Ulysse baissa la tête à ces mots, et ses yeux se remplirent de larmes.
« Maman, couina-t-il.
- Maman, tu as perdu ta maman ? Répéta Léonie, le faisant redoubler de pleurs. »
No eut envie de la gifler. Elle était là depuis un quart d'heure et avait déjà réussi à ruiner ses efforts pour aider le môme. Ultime erreur. Elle se mit à la détester.
A ce moment-là, Vigo (ils avaient tous des prénoms impossibles, bon sang) sortit de la douche avec de nouveaux vêtements, en meilleur état que les précédents. En voyant Ulysse, une lueur de panique se refléta dans ses yeux.
« T'as un gamin ?
- J'en ai l'air ? Riposta No.
- ...C'est ton frère ?
- Non. Il n'est pas de ma famille.
- Il sort d'où, alors ?!
- J'en sais rien, moi. Il était tout seul, alors voilà.

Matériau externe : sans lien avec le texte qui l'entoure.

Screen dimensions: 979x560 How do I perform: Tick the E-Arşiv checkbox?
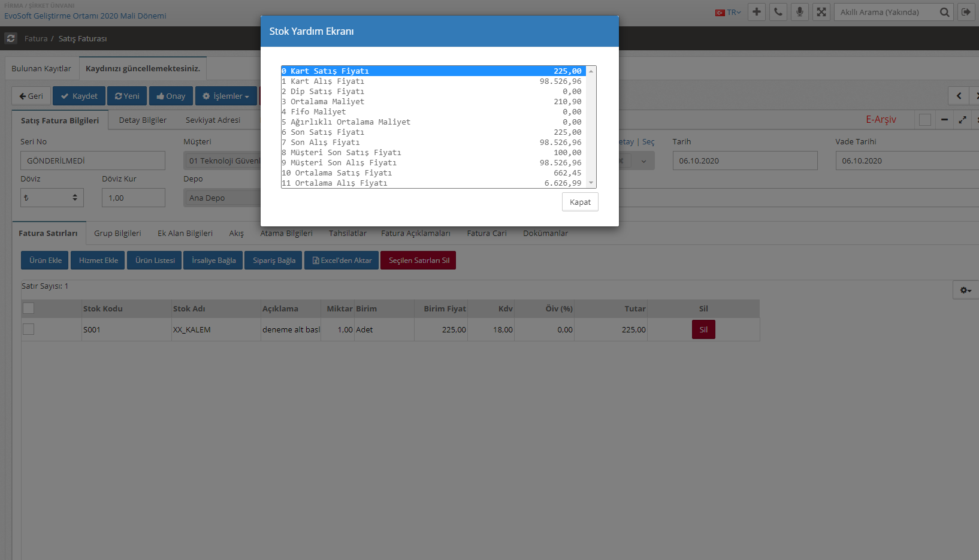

- Voilà, répéta Vigo en écho, acide. »
Nolwenn eut un vague geste d'agacement. Elle se refusait de parler devant le gamin. C'était trop tôt, encore, et Ulysse ne lui avait pas raconté grand-chose – hormis le fait que ses parents avaient voulu fuir le pays en voiture. De son côté, elle l'avait trouvé alors qu'elle même errait, à pied. Il était blessé, s'extirpant à grand-peine d'une voiture cabossée et fumante. Faire le lien n'avait pas été difficile. Elle l'avait alors littéralement emporté très loin, alors que les derniers gravats dévalaient la montagne. Depuis, Ulysse avait trouvé en No une grande sœur de substitution et ne la lâchait plus.
« L'a pas de famille, dit-elle simplement, à voix basse. »
Ulysse fit mine de ne rien entendre. Le visage baigné de larmes et aussi famélique que celui de No, il faisait peine à voir. Léonie détourna le regard.
« Je vais prendre une douche, moi aussi.
- Il y a des fringues dans la pièce d'à côté, l'informa Vigo en réajustant sa nouvelle chemise.
- Et ensuite ? »
Il y eut une brève seconde de vide, ce vide dangereux qui engloutit tout, où chacun retint son souffle sans oser répondre. Toute la question était là : et ensuite, et plus tard, où allons-nous ? Pour faire quoi ?
« On continue. Répondit Vigo avec une ferveur insoupçonnée. Tous les quatre. »
No eut un reniflement méprisant. Ça voulait dire oui.